* _Requirement_
Once the line containing "The image size is (496, 574)." is found in the data below, repeat it and every later line exactly, leaving the pictures out.

* _Records supplied_
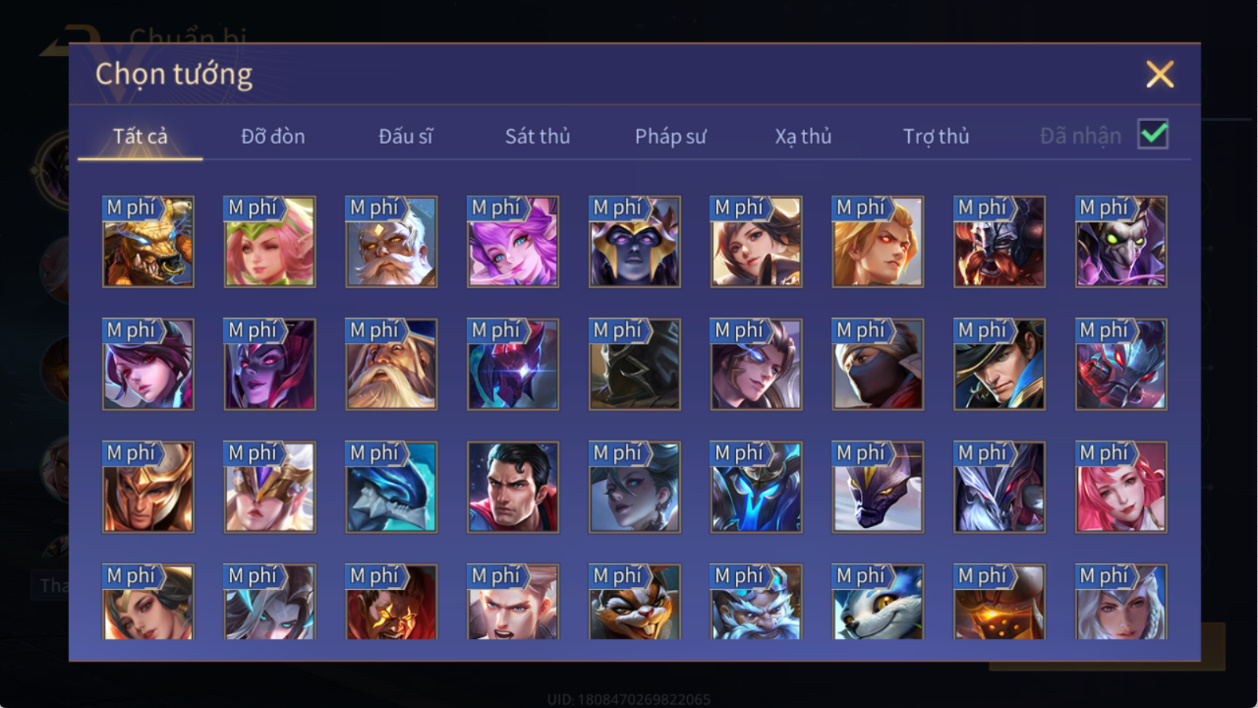Open the Sát thủ tab
Image resolution: width=1258 pixels, height=708 pixels.
point(537,136)
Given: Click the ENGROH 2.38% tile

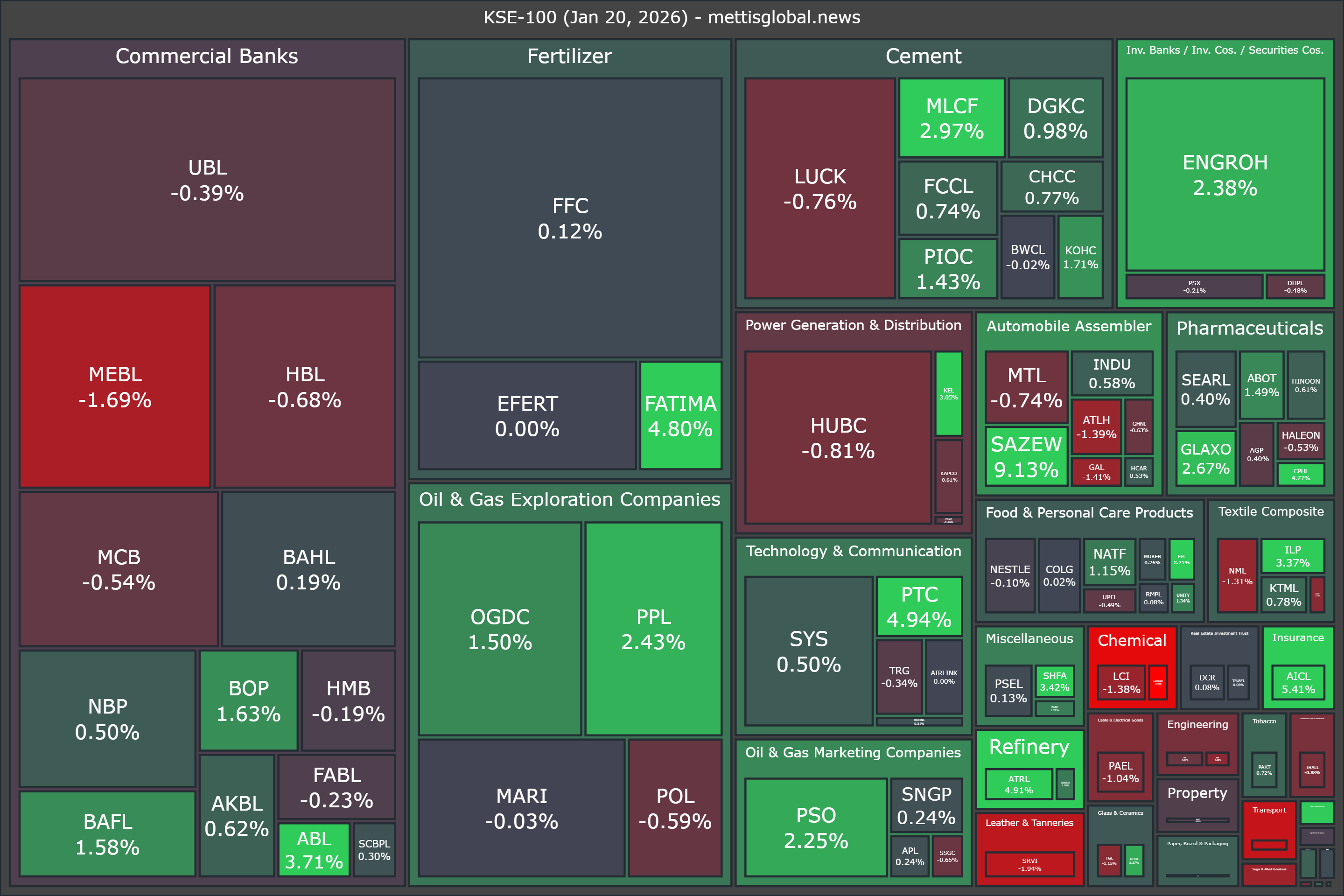Looking at the screenshot, I should (1225, 175).
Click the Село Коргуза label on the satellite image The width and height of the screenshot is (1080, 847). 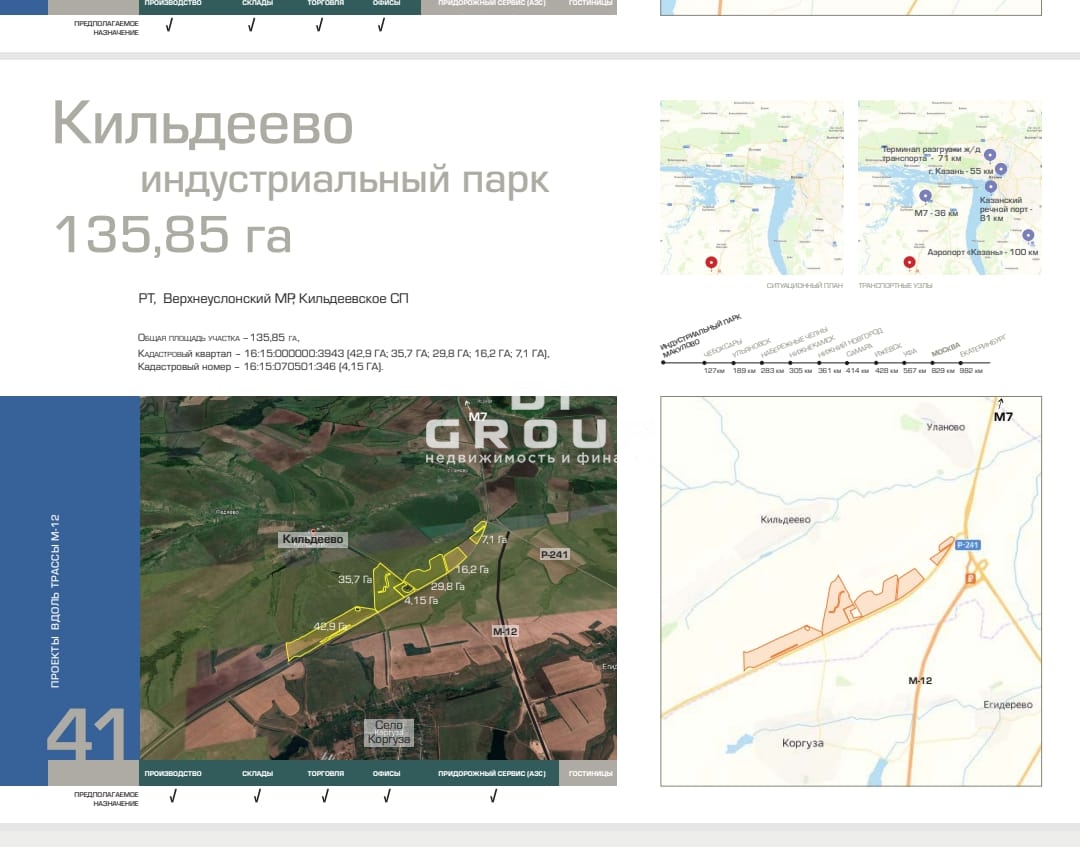388,732
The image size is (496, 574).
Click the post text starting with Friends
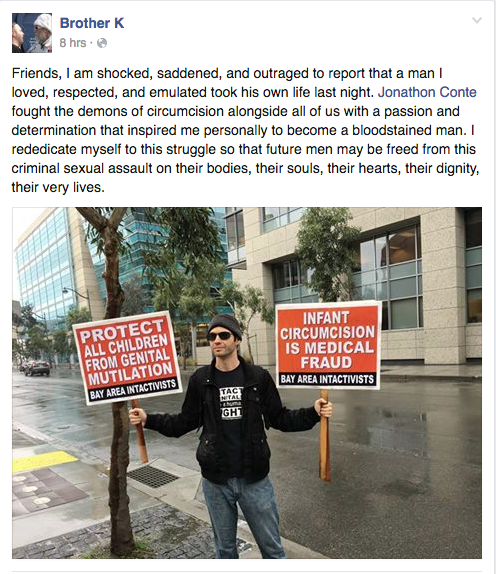[245, 130]
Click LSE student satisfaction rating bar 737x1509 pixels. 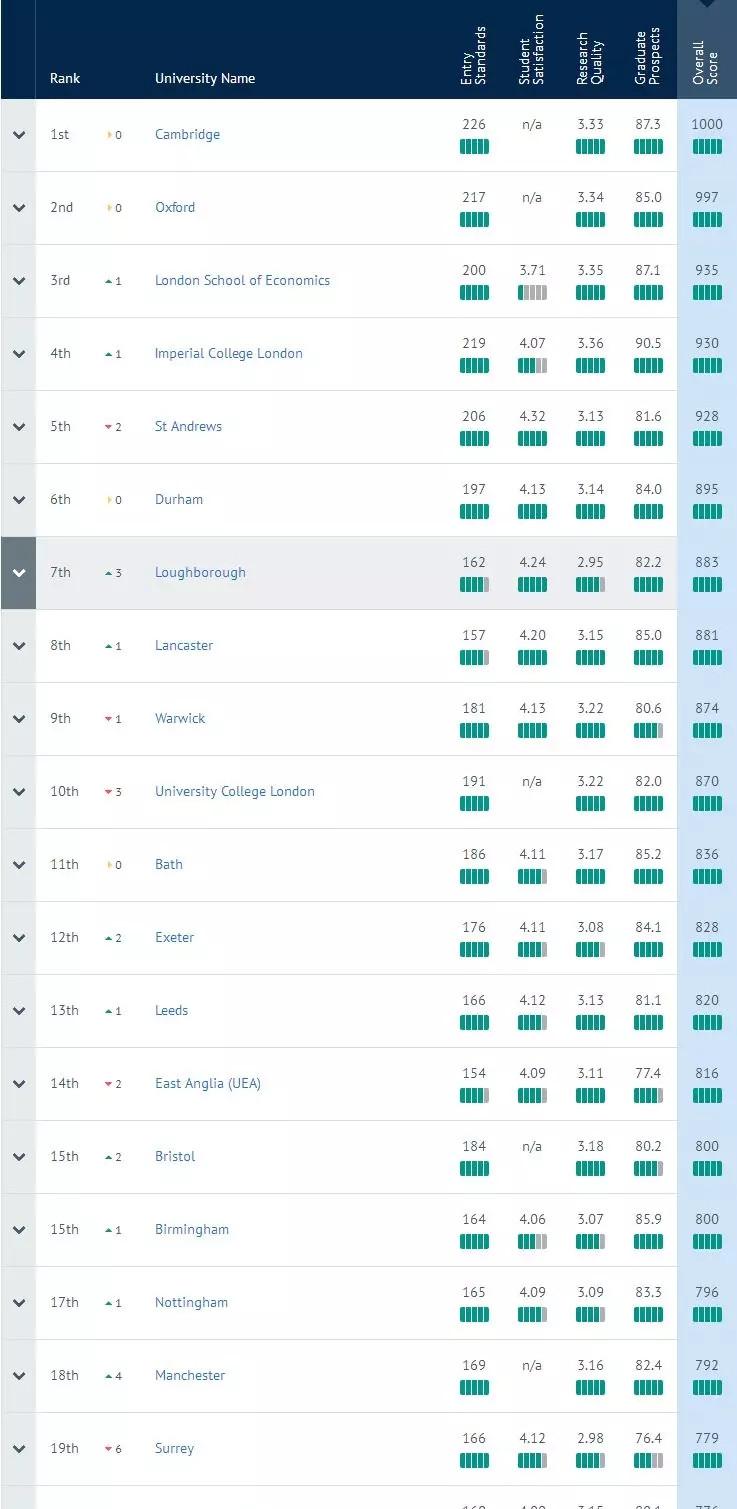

* _Answer to the exercise_
The image size is (496, 574).
Click the post text starting with Friends
[245, 130]
Click LSE student satisfaction rating bar 737x1509 pixels. 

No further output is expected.